Reputation: 141
Pointer output issue in C++
I am trying to execute this C++ Program code in TurboC++
#include<iostream.h>
#include<stdio.h>
#include<conio.h>
void main()
{clrscr();
int i;
long int a=10,*p;
p=&a;
for(i=0;i<10;i++)
{printf("\n{Via printf}\t&a=%p,p=%p",&a,p);
cout<<"\n{Via cout}\t&a="<<&a<<",p="<<p;
p=p+1;
}
getch();
}
Now, output of this program is as follows:
{Via printf} &a=FFF2,p=FFF2
{Via cout} &a=0x8f87fff2,p=0x8f87fff2
{Via printf} &a=FFF2,p=FFF6
{Via cout} &a=0x8f87fff2,p=0x8f87fff6
{Via printf} &a=FFF2,p=FFFA
{Via cout} &a=0x8f87fff2,p=0x8f87fffa
{Via printf} &a=FFF2,p=FFFE
{Via cout} &a=0x8f87fff2,p=0x8f87fffe
{Via printf} &a=FFF2,p=0002
{Via cout} &a=0x8f87fff2,p=0x8f870002
{Via printf} &a=FFF2,p=0006
{Via cout} &a=0x8f87fff2,p=0x8f870006
{Via printf} &a=FFF2,p=000A
{Via cout} &a=0x8f87fff2,p=0x8f87000a
{Via printf} &a=FFF2,p=000E
{Via cout} &a=0x8f87fff2,p=0x8f87000e
{Via printf} &a=FFF2,p=0012
{Via cout} &a=0x8f87fff2,p=0x8f870012
{Via printf} &a=FFF2,p=0016
{Via cout} &a=0x8f87fff2,p=0x8f870016
I know 0x (i.e, p output via cout) is denoting hexadecimal no. ,
also its last four digits is denoting its stored value,
but what does 8f87 (its third,fourth,fifth & sixth digits) is denoting?
Upvotes: 2
Views: 132
Answers (4)
Reputation: 30010
Both printf and cout prints the value of the pointer.

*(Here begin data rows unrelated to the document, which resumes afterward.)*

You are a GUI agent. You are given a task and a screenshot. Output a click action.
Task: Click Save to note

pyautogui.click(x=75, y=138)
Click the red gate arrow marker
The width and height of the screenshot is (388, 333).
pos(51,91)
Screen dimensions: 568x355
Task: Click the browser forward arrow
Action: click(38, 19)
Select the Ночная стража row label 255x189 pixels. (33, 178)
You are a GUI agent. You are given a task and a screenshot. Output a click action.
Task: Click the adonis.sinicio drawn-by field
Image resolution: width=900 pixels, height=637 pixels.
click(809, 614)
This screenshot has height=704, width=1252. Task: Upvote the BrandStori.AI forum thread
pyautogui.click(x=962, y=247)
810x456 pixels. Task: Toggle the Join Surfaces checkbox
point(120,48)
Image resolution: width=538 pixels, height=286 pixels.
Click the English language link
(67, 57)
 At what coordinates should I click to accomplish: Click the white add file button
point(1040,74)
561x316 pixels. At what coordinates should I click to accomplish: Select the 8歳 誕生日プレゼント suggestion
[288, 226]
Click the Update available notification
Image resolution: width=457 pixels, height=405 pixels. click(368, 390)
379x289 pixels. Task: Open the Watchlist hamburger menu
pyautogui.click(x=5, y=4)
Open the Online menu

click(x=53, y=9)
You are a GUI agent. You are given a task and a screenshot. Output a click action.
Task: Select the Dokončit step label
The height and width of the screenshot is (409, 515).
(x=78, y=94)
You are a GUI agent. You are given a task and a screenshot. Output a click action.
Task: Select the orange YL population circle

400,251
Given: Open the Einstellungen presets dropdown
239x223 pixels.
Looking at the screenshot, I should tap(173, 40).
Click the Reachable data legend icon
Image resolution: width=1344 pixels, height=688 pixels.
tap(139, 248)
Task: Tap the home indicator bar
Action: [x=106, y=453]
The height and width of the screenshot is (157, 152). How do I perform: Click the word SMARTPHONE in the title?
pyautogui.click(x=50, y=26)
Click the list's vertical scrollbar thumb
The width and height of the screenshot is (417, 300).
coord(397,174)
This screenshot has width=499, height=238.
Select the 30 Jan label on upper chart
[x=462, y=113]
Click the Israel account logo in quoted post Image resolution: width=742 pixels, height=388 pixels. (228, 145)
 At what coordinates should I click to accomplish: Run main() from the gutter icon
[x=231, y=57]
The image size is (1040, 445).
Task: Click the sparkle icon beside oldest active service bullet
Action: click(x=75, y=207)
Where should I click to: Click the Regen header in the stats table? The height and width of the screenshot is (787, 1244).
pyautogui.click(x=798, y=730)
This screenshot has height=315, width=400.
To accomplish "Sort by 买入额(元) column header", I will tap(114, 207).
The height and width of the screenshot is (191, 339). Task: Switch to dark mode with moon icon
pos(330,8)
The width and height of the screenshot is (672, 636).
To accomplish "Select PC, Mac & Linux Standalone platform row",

printf just prints the offset part, while cout prints both the segment and offset part of the pointer (even if segment is meaningless, as in some memory models, segment is not stored in the pointer. In this case, the value of a segment register is printed, perhaps DS).
0x8f87fff2 can be split into segment:offset notation: 8f87:fff2, where 8f87 is the segment, and fff2 is the offset.
Upvotes: 2
Reputation: 11968
Don't try to interpret pointer values, unless you are writing hardware drivers.
In general pointers are just 32 or 64 bit numbers that denote some byte in memory. Depending on the system you run on you will get different values. You shouldn't ever care what the value of the pointer actually is. You should care that the address it points to is valid (not null, and the data there was not deleted).
Good programs will work regardless of how the memory is allocated.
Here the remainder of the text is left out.